VERTIGEM E OUTROS ESTRANHOS PRAZERES
Coluna do Metro Porto Alegre em 24.07.13
Jamais esquecerei o que disse Pedro Verissimo quando lhe perguntei como tinha sido sua primeira entrevista com o Jô Soares. Respondeu que, na saída, mal lembrava o que se passara, tamanha a intensidade da experiência. Retiro isso das gavetas da memória muitos anos depois porque foi exatamente assim que terminei o encontro “Literatura Grande do Sul” do último sábado, uma iniciativa da Associação Gaúcha de Escritores (AGES) e Centro Cultural CEEE Erico Verissimo (CCCEV). Tive a honra de entrevistar Luis Fernando, pai do Pedro, um ícone da crônica mundial.

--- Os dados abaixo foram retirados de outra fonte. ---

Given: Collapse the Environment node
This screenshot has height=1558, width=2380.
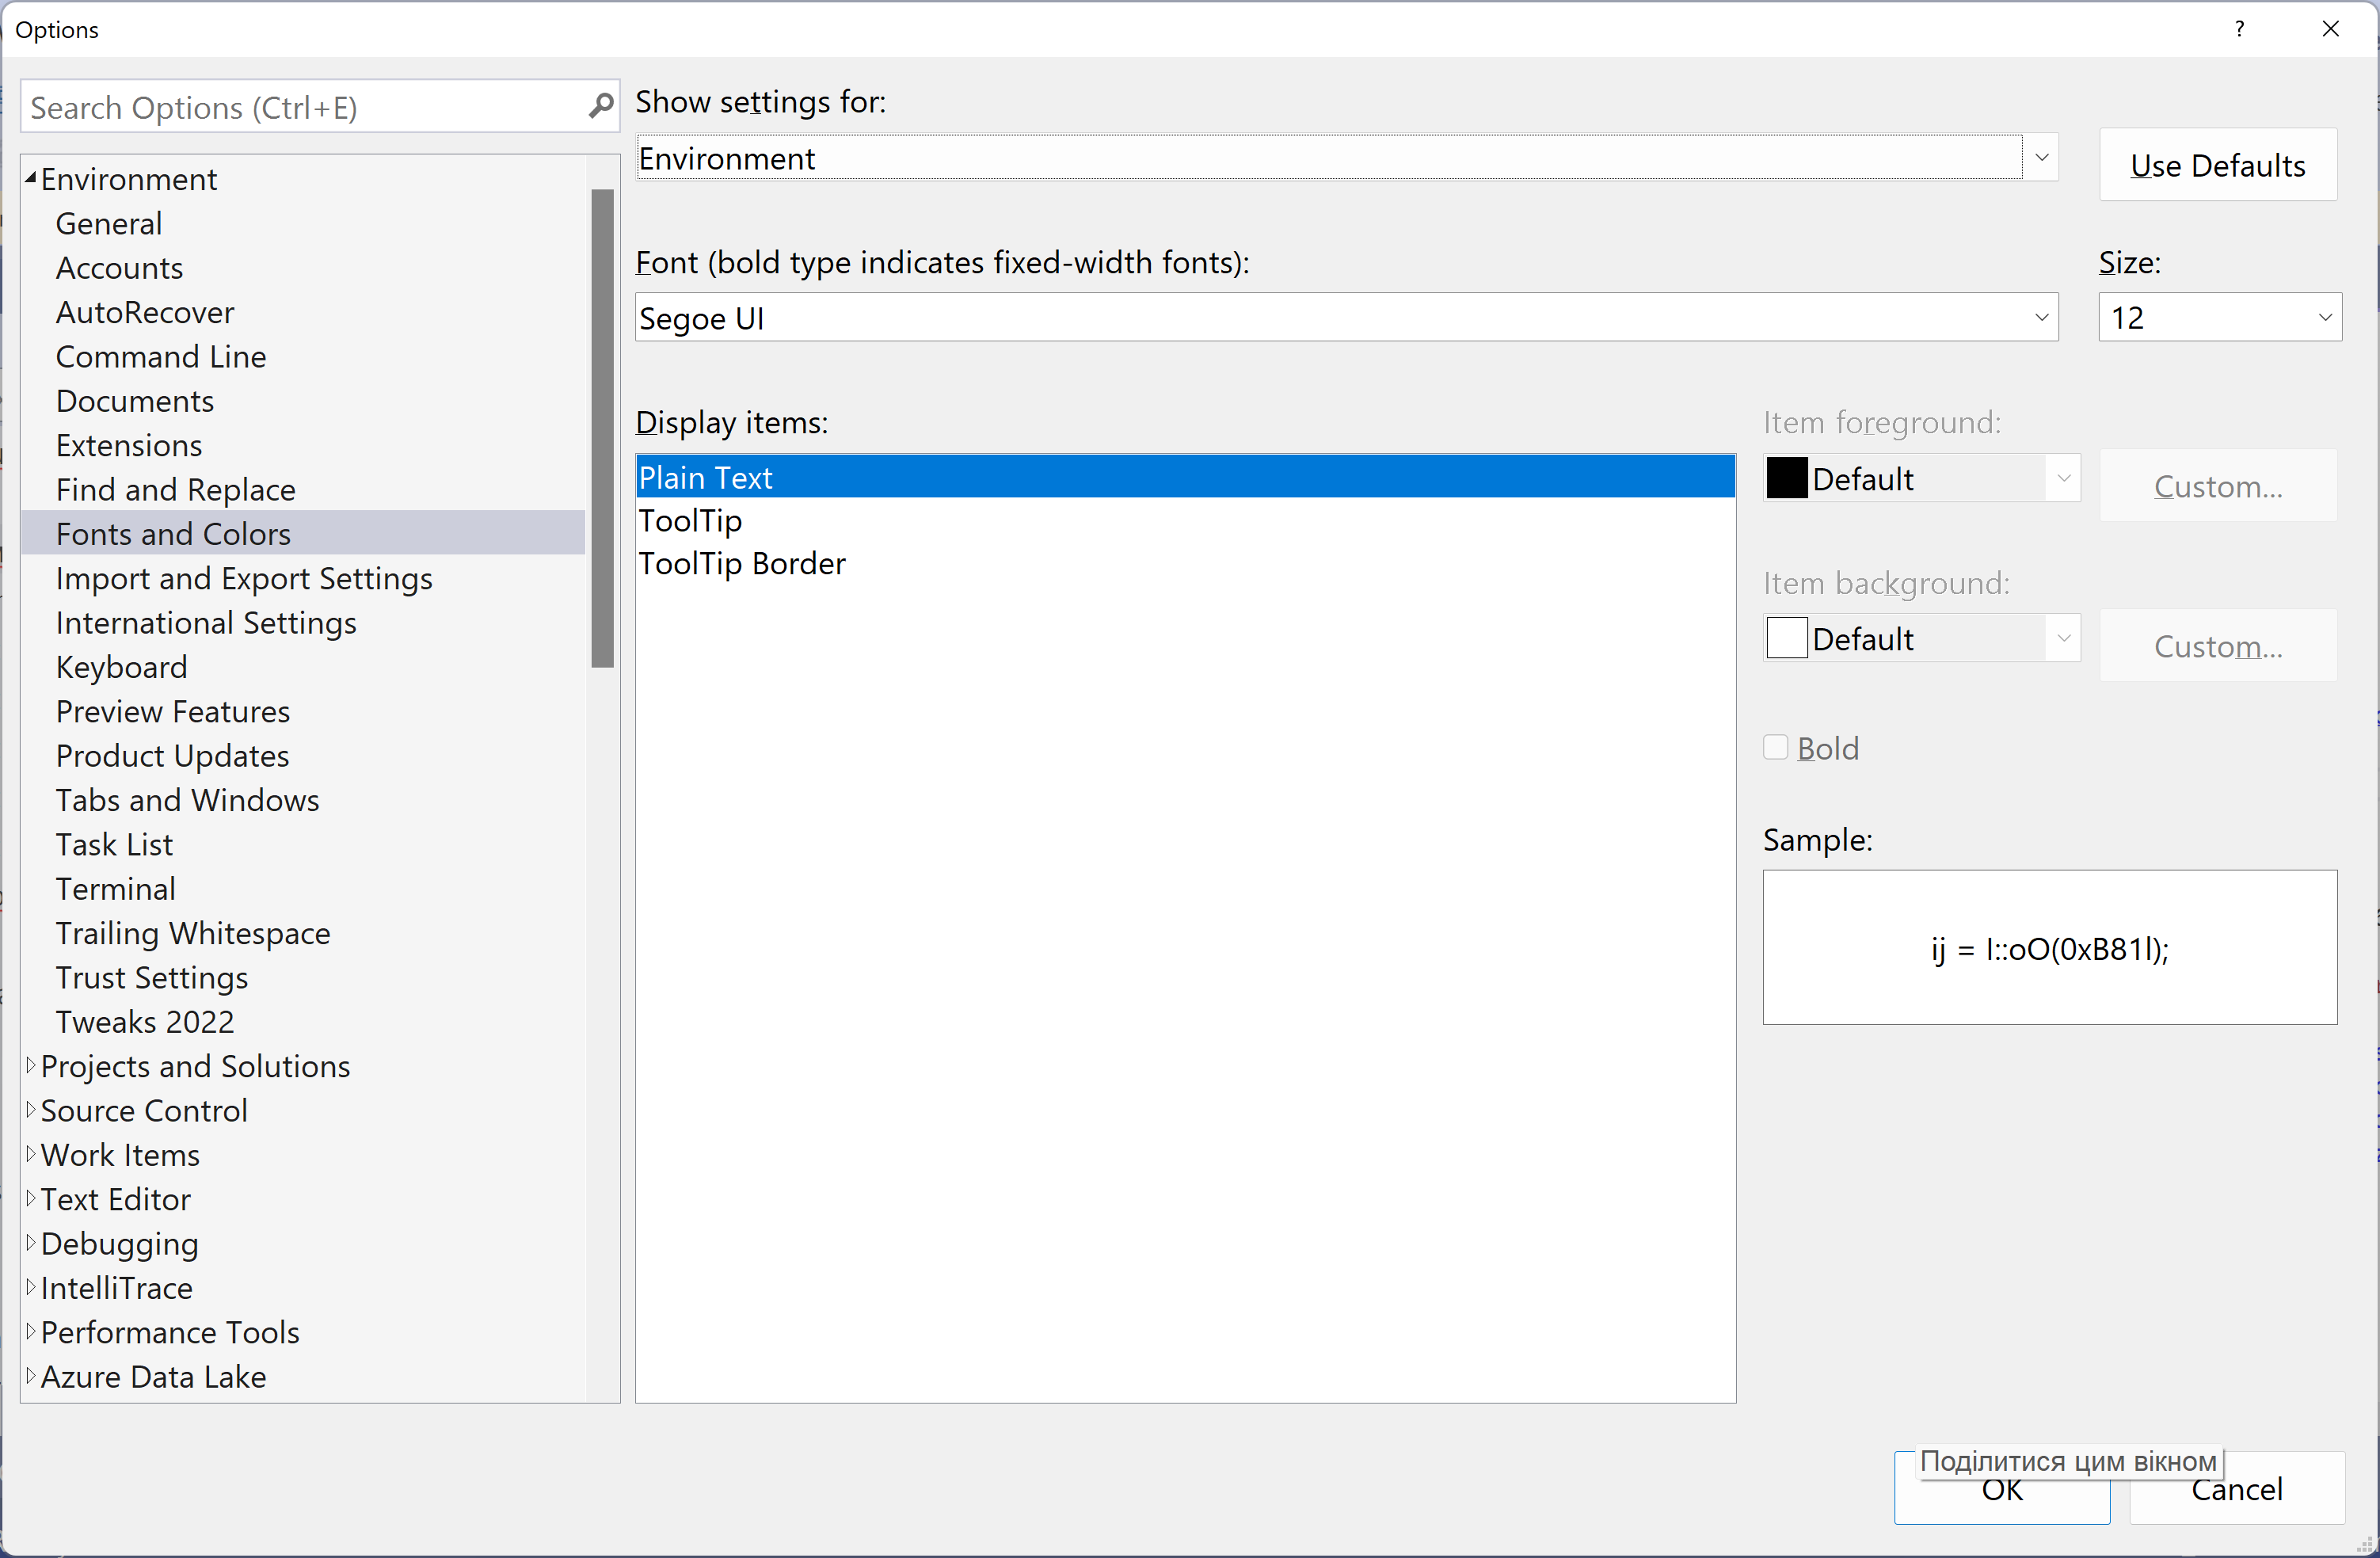Looking at the screenshot, I should pos(31,178).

Admito (orgulhoso): não tive poucas vezes a conversar com Verissimo nos últimos vinte anos. É algo que acontece desde os remotos tempos em que ia buscar uma então jovem pesquisadora na casa da família, onde estruturavam o acervo de Erico, passando por situações em que até chegou a vazar xixi do nosso filho mais velho quando bebê na cama do casal – desculpe outra vez, Lúcia! Há mesmo um texto de apresentação do mestre LFV na contracapa do álbum de música Instrumental no qual sou baterista, quando ousei pedir e louvei ser atendido. Porém, em nenhum momento estive com o compromisso de fazê-lo falar: quase sempre me irmanava ao seu silêncio – nele natural, em mim reverente.

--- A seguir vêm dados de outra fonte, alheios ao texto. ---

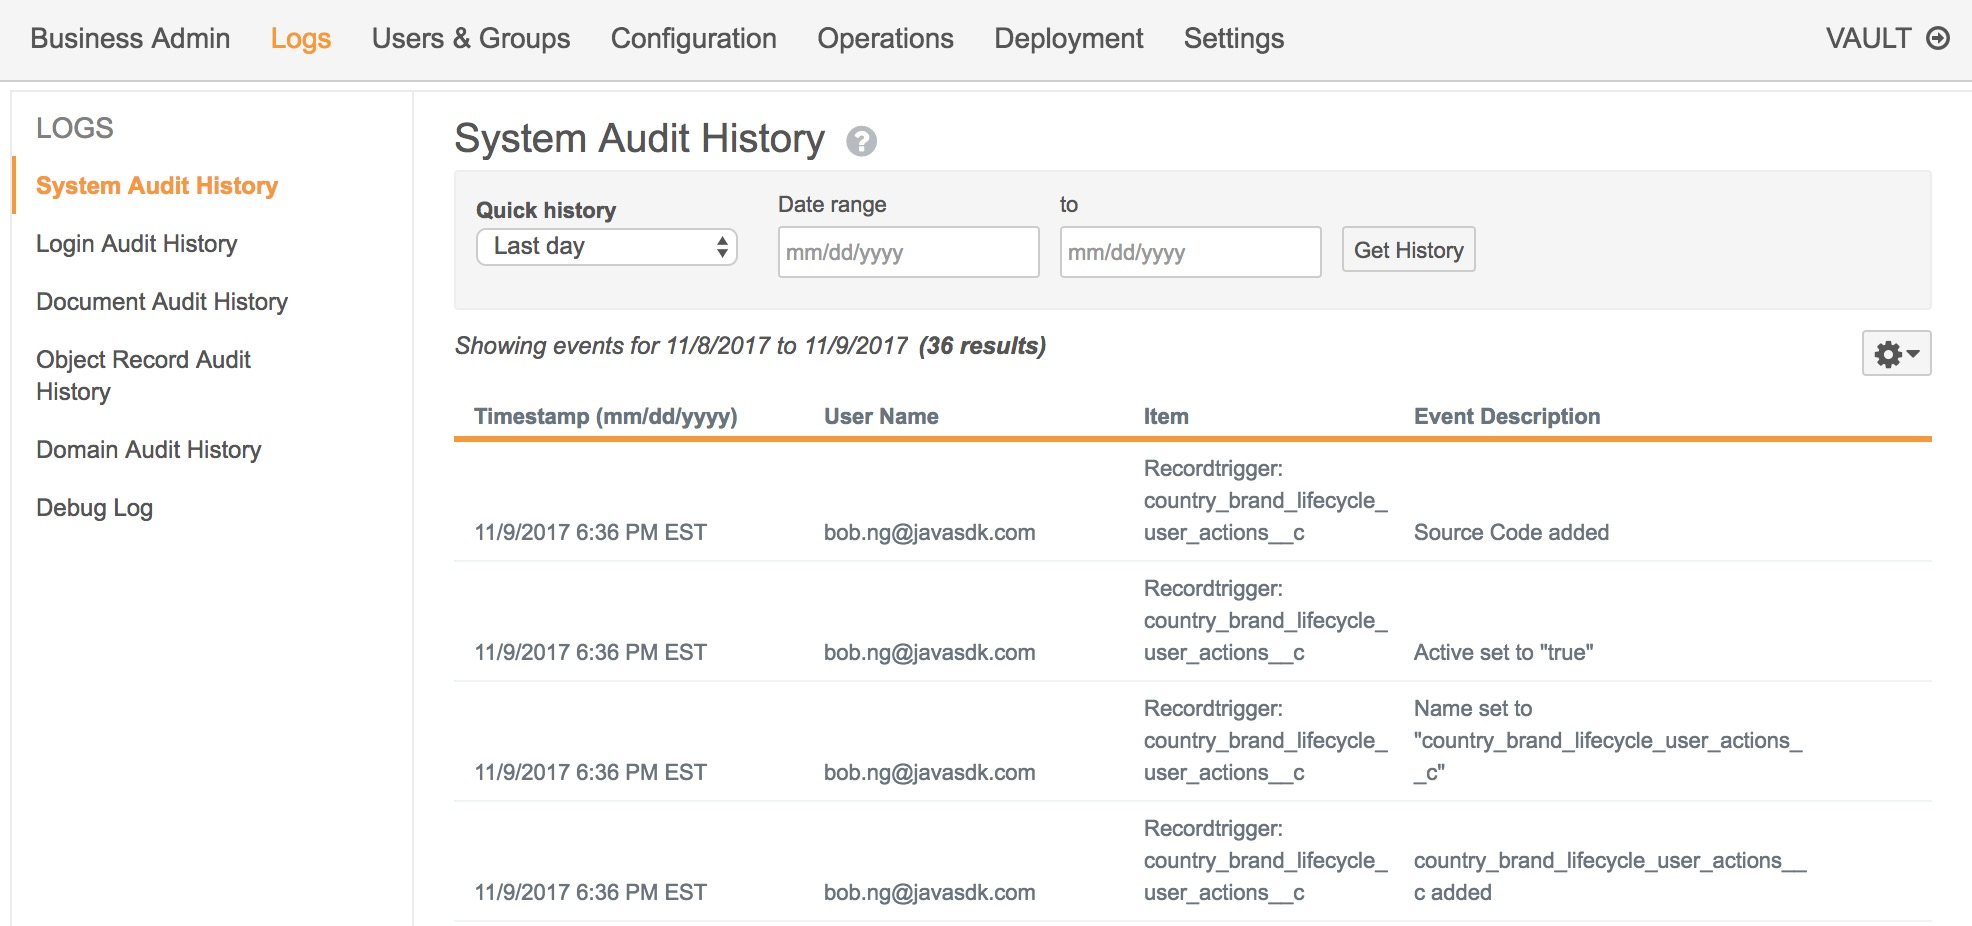
Task: Open the gear export options menu
Action: coord(1889,353)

Para atender a proposta do evento literário da AGES, em que um (mais) jovem escritor apresenta um nome consagrado, tendo chegado a vez do gênero crônica, preparei-me minuciosamente. Compareci aos outros três (poesia, romance e literatura infanto-juvenil), nos quais ficou claro o mérito da iniciativa: verdadeiras aulas abertas. Devia o mesmo aos meus pares, ao grande público e, principalmente, aos alunos e ex-alunos de oficina que lá estavam em peso (obrigado, gente!). Em uma breve/longa hora, foi preciso aglutinar quarenta anos de experiência encantando leitores por gerações – visite a exposição Luis Fernando Humoríssimo no CCCEV e tenha uma ideia. Então, dela, retirar muito aprendizado. Assim aconteceu, segundo disseram.

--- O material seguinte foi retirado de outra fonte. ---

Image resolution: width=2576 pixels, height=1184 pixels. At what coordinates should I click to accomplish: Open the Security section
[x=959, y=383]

Segundo disseram? Sim, e aqui entra na história o que falou Pedro e sobre o Jô. Ao cabo, uma espécie de vertigem se apoderou de mim, e pouco mais do que flashes do vivido restavam na memória. Cegueira do excesso de luz. Consciência de que o homem não foi feito para voar, mas subverte essa lógica quando é preciso, caindo em si apenas na hora do pouso. Obrigado, Luis Fernando! Feliz (aliviado?), retornarei aos nossos encontros lacônicos e silentes. Ainda que algo tenha mudado, e eu nem sei bem o quê.